Merry #$$%^Chipmas
by CensorChip
We entered the grill, Santa and I, to a profanity-laced welcome reserved only for politicians and the rare Forty Niners touchdown. It was colorful and timely. The big man, no stranger to Poplar Creek or the menagerie that is our membership, responded in like fashion. “Don’t any of you @##$%^&ing derelicts have homes?” Belly laughs ensued and another magical Saturday was afoot.
Golfers, without a doubt, are the finest users of cuss words in the sports world. The only possible exception is bocce, but without an interpreter the flavor gets lost. Poplar Creek, with its unmercifully long rounds, poor conditions and overpriced green fees, is the undisputed leader of off color language. Many of our players can go three or four rounds without repeating an adjective. “It's linguistically beautiful in its creative usage,” stated language expert Artie F-ing White. The really good ones let the moment depict the language. “Its like Jim Nance calling the Masters on a late night cable station unfiltered. The worse the golf shot, the better the verbal tirade”, remarked Mike Shaffer.

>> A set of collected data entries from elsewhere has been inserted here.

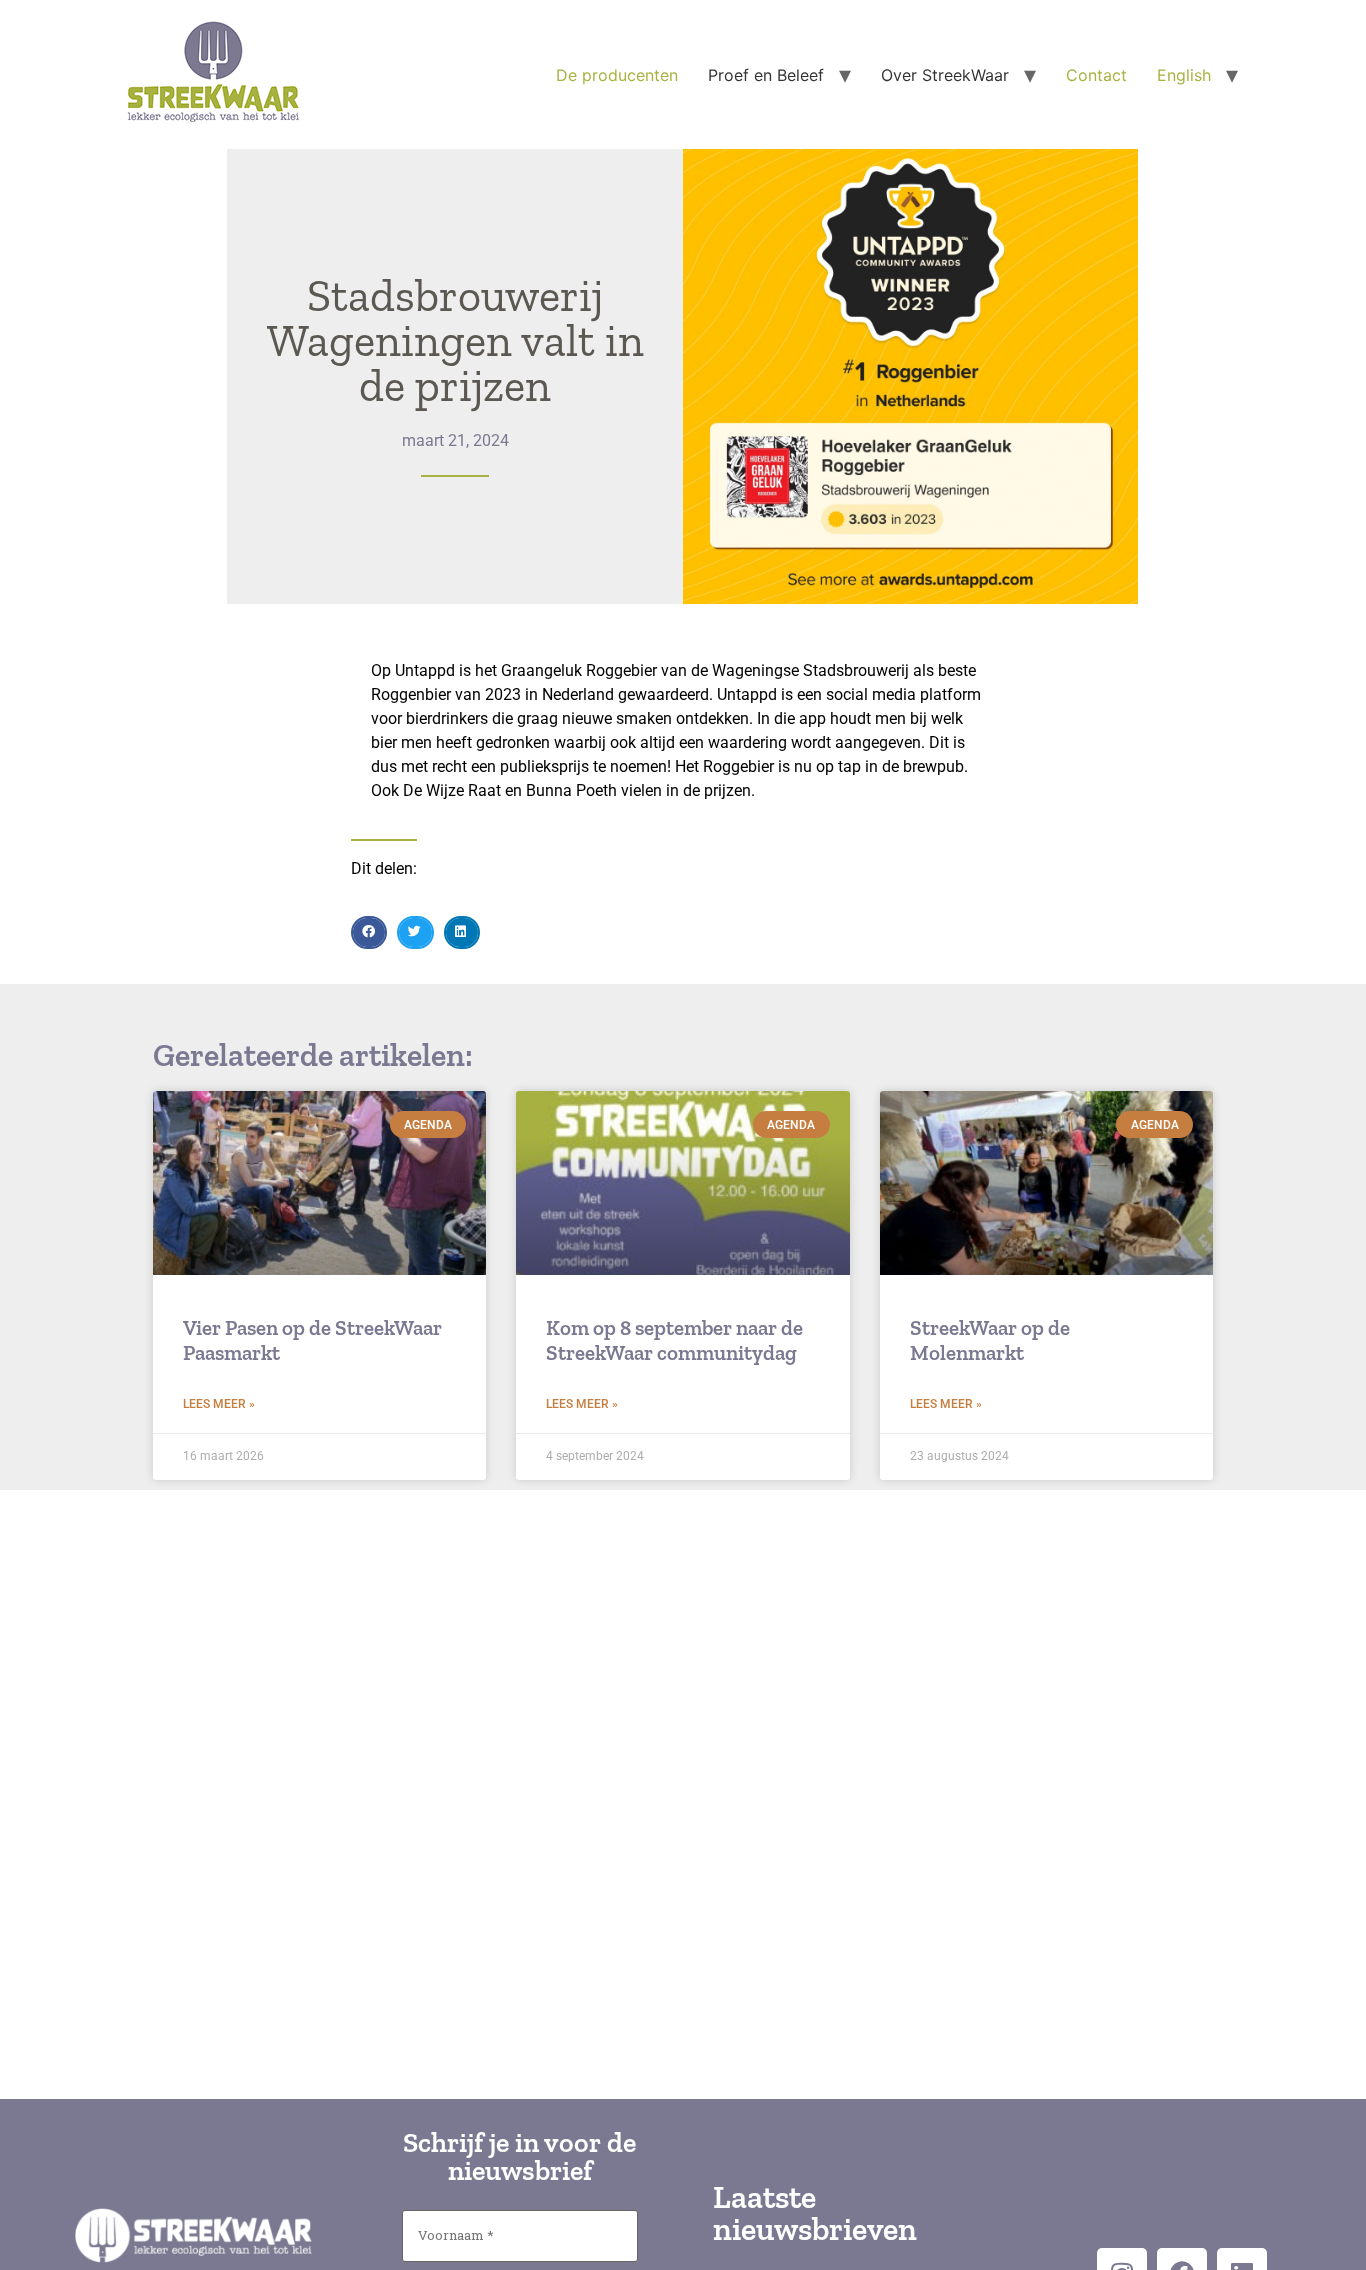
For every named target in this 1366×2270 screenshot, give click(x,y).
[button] (369, 933)
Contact (1096, 75)
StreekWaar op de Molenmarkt (990, 1340)
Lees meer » (219, 1404)
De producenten (617, 75)
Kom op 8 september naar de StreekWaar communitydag (674, 1340)
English (1184, 75)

Luckily this creativity carries over into the bar. All efforts to tone down the language are defeated by the arrival of the next member. “It’s kind of like a loud secret handshake that everyone on the property can hear”, said Mike Woodall.
Santa and I, well into our cheer, reveled at the uninhibited joy of golfers complaining about the sport they love to hate. It was #$%$%^^&&ing fantastic.